━━━ GIVEN ENTRIES ━━━

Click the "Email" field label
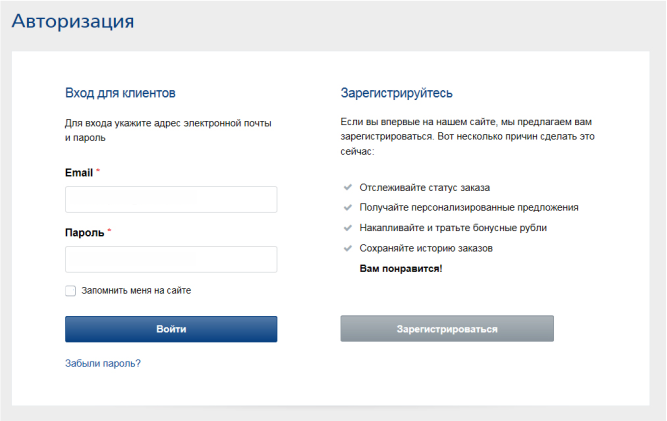This screenshot has width=667, height=421. pos(79,173)
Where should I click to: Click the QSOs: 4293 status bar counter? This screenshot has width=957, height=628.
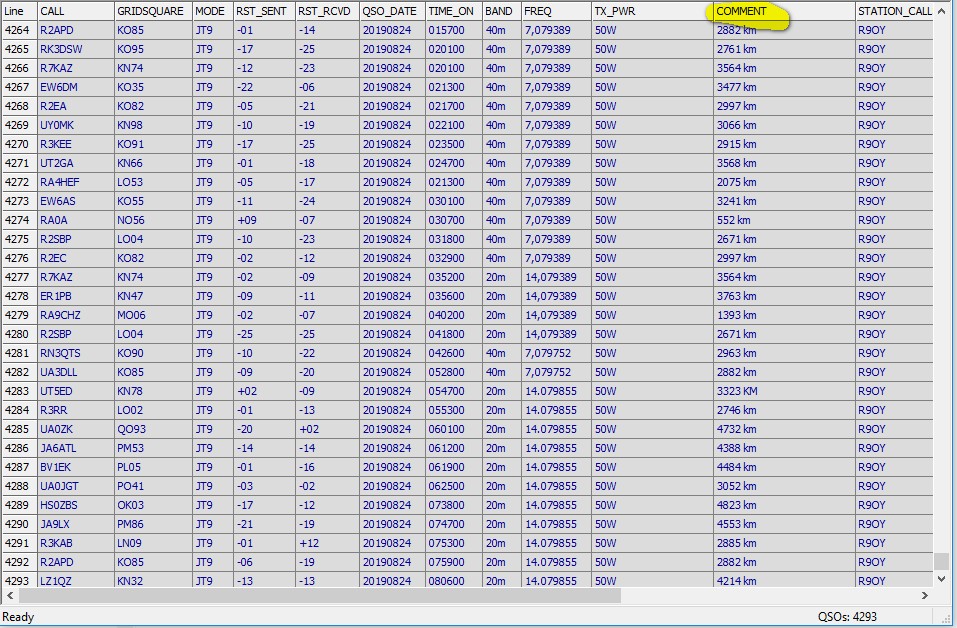[847, 617]
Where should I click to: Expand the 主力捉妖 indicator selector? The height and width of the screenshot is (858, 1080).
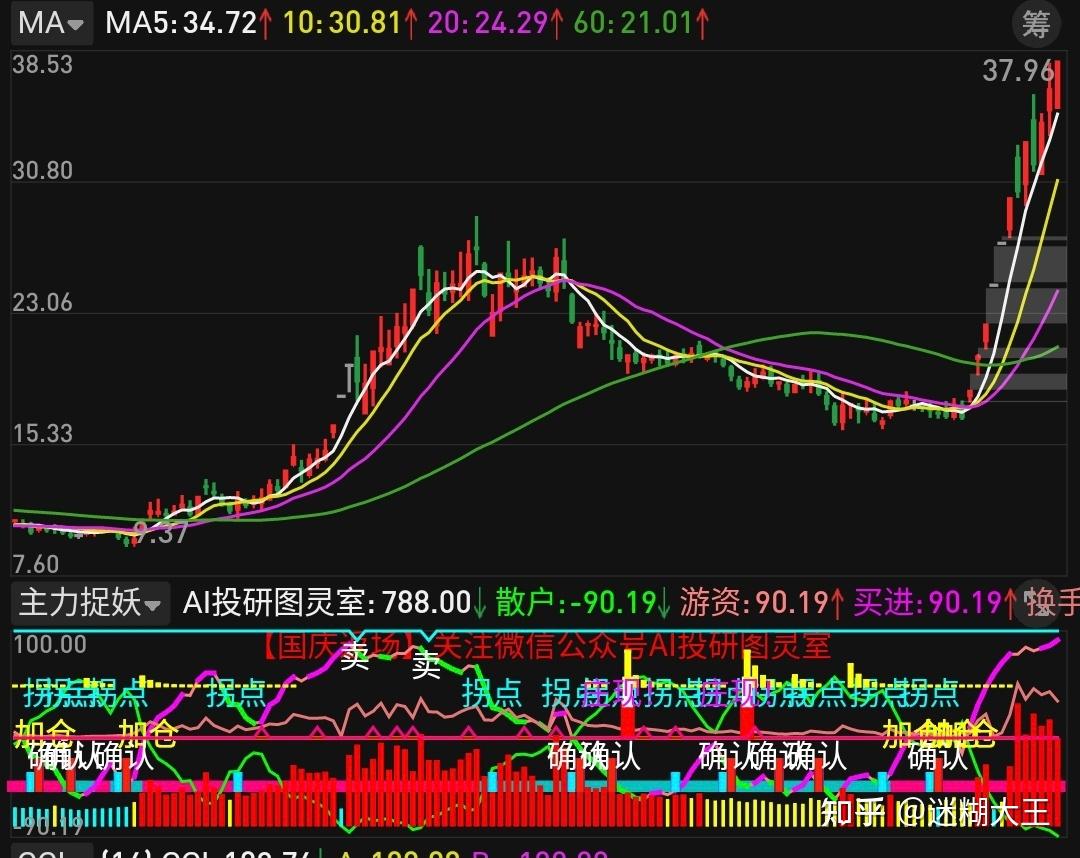[x=91, y=603]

━━━

- INSTRUCTIONS FOR THE TASK -
Every line from the one that holds "Where should I click to: Expand" to the end of the listing should be output exactly, with pictures left out, please.

- WRITTEN ANSWER -
Where should I click to: Expand the 主力捉妖 indicator selector? The height and width of the screenshot is (858, 1080).
[x=91, y=603]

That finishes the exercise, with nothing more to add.